L’interpretazione concreta e dinamica dei comandamenti nel contesto cristiano
E’ l’esposizione in cui il Nuovo Testamento e la grande tradizione li leggono: il Discorso della Montagna, i doni dello Spirito Santo, la dottrina delle virtù offrono il contesto globale per una corretta lettura dei comandamenti. ”Le Beatitudini - Joseph Ratzinger Benedetto XVI in Gesù di Nazaret, pp. 93-94 - vengono non di rado presentate come l’antitesi neotestamentaria al Decalogo, come, per così dire, l’etica più elevata dei cristiani nei confronti dei comandamenti dell’Antico Testamento. Questa interpretazione fraintende completamente il senso delle parole di Gesù. Gesù ha sempre dato per scontata la validità del Decalogo; il discorso della montagna riprende i comandamenti della Seconda tavola e li approfondisce, non li abolisce (Mt 5,21-48; ciò si opporrebbe diametralmente al principio fondamentale premesso a questo discorso sul Decalogo: ”Non pensate che io sia venuto ad abolire, ma per dare compimento. In verità vi dico: finché non siano passati il cielo e la terra, non passerà dalla Legge neppure un iota o un segno, senza che tutto sia compiuto” (Mt 5,17s)”. Gesù non pensa di abolire il Decalogo, al contrario: lo rafforza. Il comandamento fondamentale di Israele è anche il comandamento fondamentale dei cristiani: si deve adorare solo Dio e questo sì incondizionato alla prima tavola del Decalogo include anche il sì alla seconda tavola: il rispetto dell’uomo, l’amore per il prossimo.

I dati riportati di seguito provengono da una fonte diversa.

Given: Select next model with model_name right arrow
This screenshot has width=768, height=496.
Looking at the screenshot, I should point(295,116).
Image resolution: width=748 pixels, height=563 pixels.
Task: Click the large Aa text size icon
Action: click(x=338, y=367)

Il Catechismo colloca la dottrina del peccato e della giustificazione, della Legge e del Vangelo nella fede vissuta dopo quella professata e celebrata. La morale cristiana si trova nell’ambito della grazia che ci precede, ci raggiunge e nell’atto del perdono ci rinnova. Questa intima connessione deve essere tenuta costantemente presente nella lettura dei singoli brani della parte morale; solo in questo modo la si può intendere correttamente.
Diveniamo conformi all’essere quando diveniamo conformi a Cristo (continuità con la natura, con la ragione), e diveniamo conformi a Cristo quando, con il dono del Suo Spirito, diveniamo amanti con Lui (nuove creature da figli nel Figlio). La sequela di Cristo e la comprensione di tutti i singoli doveri a partire dal comandamento dell’amore sono collegate l’una all’altra; entrambe non sono separabili dalla corrispondenza alla parola nascosta e eppur percepibile della creazione. Così come creazione e redenzione, annuncio dell’essere e annuncio della Rivelazione sono inseparabili, così sono anche ragione e fede, essere e ragione. Per il Catechismo, che usa la categoria natura non nel senso di naturalismo, per cui naturale è ciò che la natura insegna a tutti gli esseri viventi. ”Naturale” è per l’uomo ciò che è conforme alla sua ragione, e conforme alla sua ragione è ciò che lo apre alla signoria e sottomissione a Dio. ”Così il mero meccanismo fisiologico - Joseph Ratzinger in Breve… p. 34 - non può definire la ”natura” ed essere norma della morale; quando parliamo di natura umana dobbiamo sempre tenere presente l’unità inscindibile di corpo e di anima, la dimensione spirituale e la dimensione corporale dell’unico essere uomo. Perciò dall’altra parte il catechismo certamente non riconosce alcuna ragione ”autonoma” e autosufficiente, nessuna ragione per la quale la barriera fra ragione ed essere, ragione e Logos di Dio sia impenetrabile, cosicché l’uomo possa e debba basarsi solo sulle proprie valutazioni per ciò che deve avere valore morale. Il Catechismo conosce con la tradizione l’indebolimento della ragione appesantita dal peccato, ma conosce anche la sua non compromessa capacità di percepire il Creatore e la creazione. Questa capacità è rinnovata dall’incontro con Cristo, che come Logos di Dio non esclude la ragione, ma la riporta a sé. In questo senso, il catechismo, proprio nella sua parte morale, è impregnato dell’ottimismo dei redenti”. In questo senso va inteso l’intervento del Papa sulla lebbra del peccato che realmente deturpa l’uomo e la società che può guarirla se non Dio, che è amore.